Excerpt from a data file:
━━━━━━━━━━━━━━━━━━━━

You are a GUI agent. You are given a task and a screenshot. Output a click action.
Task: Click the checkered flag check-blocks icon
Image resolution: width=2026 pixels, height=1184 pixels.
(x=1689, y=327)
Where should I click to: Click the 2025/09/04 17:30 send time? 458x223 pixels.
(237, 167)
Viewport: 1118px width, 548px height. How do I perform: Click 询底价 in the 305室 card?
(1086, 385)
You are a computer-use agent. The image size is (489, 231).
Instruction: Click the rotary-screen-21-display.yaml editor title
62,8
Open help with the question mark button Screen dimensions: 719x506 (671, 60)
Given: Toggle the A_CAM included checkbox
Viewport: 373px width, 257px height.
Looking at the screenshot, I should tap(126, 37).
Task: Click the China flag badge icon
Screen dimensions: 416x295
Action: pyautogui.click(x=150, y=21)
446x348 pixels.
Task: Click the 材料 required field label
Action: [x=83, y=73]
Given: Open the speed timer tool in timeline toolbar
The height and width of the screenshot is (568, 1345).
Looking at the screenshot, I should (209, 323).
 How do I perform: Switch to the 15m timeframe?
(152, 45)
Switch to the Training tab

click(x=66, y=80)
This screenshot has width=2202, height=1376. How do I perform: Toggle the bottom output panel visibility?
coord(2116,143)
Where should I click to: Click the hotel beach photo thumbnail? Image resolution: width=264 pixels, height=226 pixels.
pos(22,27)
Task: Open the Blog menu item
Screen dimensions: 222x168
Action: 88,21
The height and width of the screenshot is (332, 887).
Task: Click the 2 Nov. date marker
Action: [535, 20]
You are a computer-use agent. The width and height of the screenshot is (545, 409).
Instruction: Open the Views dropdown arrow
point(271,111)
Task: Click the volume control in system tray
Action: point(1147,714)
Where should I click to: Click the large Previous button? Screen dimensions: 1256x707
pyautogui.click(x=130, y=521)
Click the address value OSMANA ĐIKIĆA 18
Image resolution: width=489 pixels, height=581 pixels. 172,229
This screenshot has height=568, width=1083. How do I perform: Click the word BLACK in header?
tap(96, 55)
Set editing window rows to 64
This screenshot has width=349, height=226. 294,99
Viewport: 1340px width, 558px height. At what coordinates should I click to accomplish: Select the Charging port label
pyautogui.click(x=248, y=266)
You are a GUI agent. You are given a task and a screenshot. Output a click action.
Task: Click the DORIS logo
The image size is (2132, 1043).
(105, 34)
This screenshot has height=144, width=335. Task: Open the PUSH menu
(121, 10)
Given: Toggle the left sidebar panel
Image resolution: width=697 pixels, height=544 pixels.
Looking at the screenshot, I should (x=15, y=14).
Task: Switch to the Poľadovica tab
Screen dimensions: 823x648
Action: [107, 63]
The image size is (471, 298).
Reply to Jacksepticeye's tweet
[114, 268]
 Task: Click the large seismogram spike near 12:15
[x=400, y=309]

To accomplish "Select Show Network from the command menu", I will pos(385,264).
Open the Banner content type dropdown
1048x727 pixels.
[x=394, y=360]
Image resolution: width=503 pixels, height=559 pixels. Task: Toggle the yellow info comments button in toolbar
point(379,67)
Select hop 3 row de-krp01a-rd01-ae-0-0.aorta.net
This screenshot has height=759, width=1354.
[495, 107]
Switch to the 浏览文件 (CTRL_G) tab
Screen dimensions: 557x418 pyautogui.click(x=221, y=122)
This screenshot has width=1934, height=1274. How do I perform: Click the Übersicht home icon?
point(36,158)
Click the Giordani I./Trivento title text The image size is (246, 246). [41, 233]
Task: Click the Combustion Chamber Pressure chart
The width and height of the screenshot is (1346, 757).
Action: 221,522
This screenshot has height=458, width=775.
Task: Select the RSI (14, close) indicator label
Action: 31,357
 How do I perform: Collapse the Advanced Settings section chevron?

━━━━━━━━━━━━━━━━━━━━

• **PROBLEM DETAILS**
Copy out the rows from the very first one through the line containing "coord(2116,143)", with that line included.

• **TASK RESULT**
You are a GUI agent. You are given a task and a screenshot. Output a click action.
Task: Click the checkered flag check-blocks icon
Image resolution: width=2026 pixels, height=1184 pixels.
(x=1689, y=327)
Where should I click to: Click the 2025/09/04 17:30 send time? 458x223 pixels.
(237, 167)
Viewport: 1118px width, 548px height. How do I perform: Click 询底价 in the 305室 card?
(1086, 385)
You are a computer-use agent. The image size is (489, 231).
Instruction: Click the rotary-screen-21-display.yaml editor title
62,8
Open help with the question mark button Screen dimensions: 719x506 (671, 60)
Given: Toggle the A_CAM included checkbox
Viewport: 373px width, 257px height.
Looking at the screenshot, I should tap(126, 37).
Task: Click the China flag badge icon
Screen dimensions: 416x295
Action: pyautogui.click(x=150, y=21)
446x348 pixels.
Task: Click the 材料 required field label
Action: [x=83, y=73]
Given: Open the speed timer tool in timeline toolbar
The height and width of the screenshot is (568, 1345).
Looking at the screenshot, I should (209, 323).
 How do I perform: Switch to the 15m timeframe?
(152, 45)
Switch to the Training tab

click(x=66, y=80)
This screenshot has width=2202, height=1376. How do I perform: Toggle the bottom output panel visibility?
coord(2116,143)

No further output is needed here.